I'm not happy with that one - you are relying upon the fairly subtle
assertions here.
	1)  Had lowerpath.mnt *not* been a privately cloned one with nothing
mounted on it, you would've been screwed.
	2) Had that thing contained a "jumper" symlink (a-la procfs ones),
you would've been screwed.  Currently only procfs has those, and it would've
been rejected before getting there, but this is brittle and non-obvious.
	3) Any automount point in there (nfs4 referrals, etc.) can
break the assumption that nothing could've been mounted on it.  And _that_
might have not been stepped onto; back when the path had been stored, there'd
been no automount point at all, so we have avoided ovl_dentry_weird() rejects,
and by now nothing on the path had been visited yet, so ovl_dentry_weird()
didn't have a chance to trigger.  Note that calling it on the last dentry
is no good - we might have crossed the automount point in the middle of that
path, so this last dentry might be nice and shiny - and on another filesystem.
So unlike (1) and (2) it's not just a fishy-looking thing that happens to
work for non-local reasons; AFAICS, it's actually a bug.
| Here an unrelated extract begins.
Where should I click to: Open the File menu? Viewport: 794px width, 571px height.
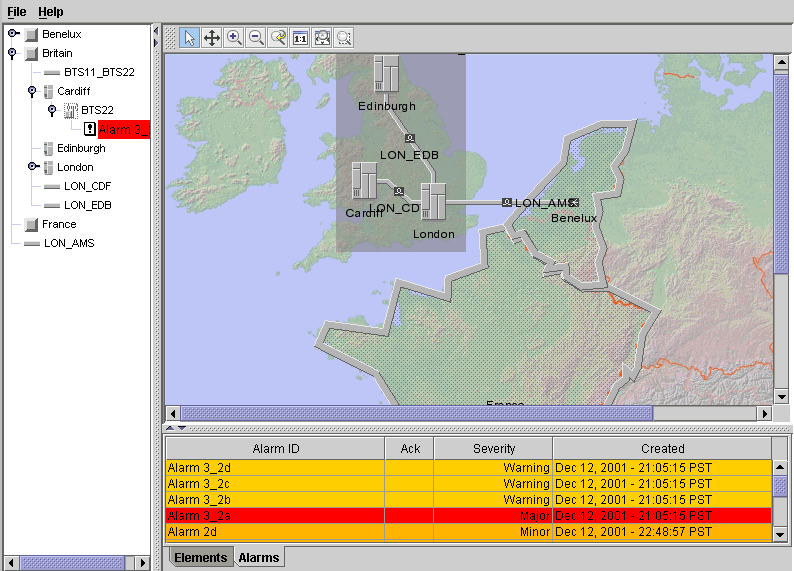(17, 12)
I'm not sure if vfs_path_lookup() is the right tool here.  It might be
usable for making such a tool, but as it is you are setting one hell of
a trap for yourself...

It might be made to work, if we figure out the right semantics for disabling
symlinks on per-vfsmount basis (and no, the posted nolinks patches are not
it) and mark these private clones with that and with similar "disable
automount traversals" flag (again, needs the right semantics; the area is
convoluted as it is).  But in that case I would strongly recommend adding
an exported wrapper around vfs_path_lookup() that would verify that these
flags *are* set.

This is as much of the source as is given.